### [TASK TO COMPLETE]
A set of records appears below. Print them all, word for word.

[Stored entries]
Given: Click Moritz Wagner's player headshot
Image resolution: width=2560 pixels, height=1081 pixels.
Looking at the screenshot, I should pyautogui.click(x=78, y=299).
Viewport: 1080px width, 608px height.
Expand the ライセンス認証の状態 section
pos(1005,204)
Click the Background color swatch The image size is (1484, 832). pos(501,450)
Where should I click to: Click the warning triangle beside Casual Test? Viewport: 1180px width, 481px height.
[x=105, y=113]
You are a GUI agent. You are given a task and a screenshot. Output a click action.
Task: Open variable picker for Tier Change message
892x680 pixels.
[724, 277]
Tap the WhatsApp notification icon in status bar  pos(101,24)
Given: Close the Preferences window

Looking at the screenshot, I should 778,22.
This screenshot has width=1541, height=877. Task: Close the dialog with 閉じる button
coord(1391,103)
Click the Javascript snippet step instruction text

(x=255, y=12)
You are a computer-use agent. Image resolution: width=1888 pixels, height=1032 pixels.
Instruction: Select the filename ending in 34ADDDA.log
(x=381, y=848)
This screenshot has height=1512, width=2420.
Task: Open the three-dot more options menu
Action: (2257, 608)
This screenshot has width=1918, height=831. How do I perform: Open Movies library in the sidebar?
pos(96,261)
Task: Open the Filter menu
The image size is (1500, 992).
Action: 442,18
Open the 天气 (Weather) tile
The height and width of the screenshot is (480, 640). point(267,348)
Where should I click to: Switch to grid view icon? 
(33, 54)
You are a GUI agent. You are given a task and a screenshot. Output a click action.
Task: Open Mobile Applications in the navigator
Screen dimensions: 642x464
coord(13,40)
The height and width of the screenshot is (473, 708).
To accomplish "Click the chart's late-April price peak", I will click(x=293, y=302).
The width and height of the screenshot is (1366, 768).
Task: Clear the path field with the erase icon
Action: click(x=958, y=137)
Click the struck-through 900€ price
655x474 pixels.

### [FINISHED TASK]
Given: Click Moritz Wagner's player headshot
Image resolution: width=2560 pixels, height=1081 pixels.
Looking at the screenshot, I should pyautogui.click(x=78, y=299).
Viewport: 1080px width, 608px height.
Expand the ライセンス認証の状態 section
pos(1005,204)
Click the Background color swatch The image size is (1484, 832). pos(501,450)
Where should I click to: Click the warning triangle beside Casual Test? Viewport: 1180px width, 481px height.
[x=105, y=113]
You are a GUI agent. You are given a task and a screenshot. Output a click action.
Task: Open variable picker for Tier Change message
892x680 pixels.
[724, 277]
Tap the WhatsApp notification icon in status bar  pos(101,24)
Given: Close the Preferences window

Looking at the screenshot, I should 778,22.
This screenshot has width=1541, height=877. Task: Close the dialog with 閉じる button
coord(1391,103)
Click the Javascript snippet step instruction text

(x=255, y=12)
You are a computer-use agent. Image resolution: width=1888 pixels, height=1032 pixels.
Instruction: Select the filename ending in 34ADDDA.log
(x=381, y=848)
This screenshot has height=1512, width=2420.
Task: Open the three-dot more options menu
Action: (2257, 608)
This screenshot has width=1918, height=831. How do I perform: Open Movies library in the sidebar?
pos(96,261)
Task: Open the Filter menu
The image size is (1500, 992).
Action: 442,18
Open the 天气 (Weather) tile
The height and width of the screenshot is (480, 640). point(267,348)
Where should I click to: Switch to grid view icon? 
(33, 54)
You are a GUI agent. You are given a task and a screenshot. Output a click action.
Task: Open Mobile Applications in the navigator
Screen dimensions: 642x464
coord(13,40)
The height and width of the screenshot is (473, 708).
To accomplish "Click the chart's late-April price peak", I will click(x=293, y=302).
The width and height of the screenshot is (1366, 768).
Task: Clear the path field with the erase icon
Action: click(x=958, y=137)
Click the struck-through 900€ price
655x474 pixels.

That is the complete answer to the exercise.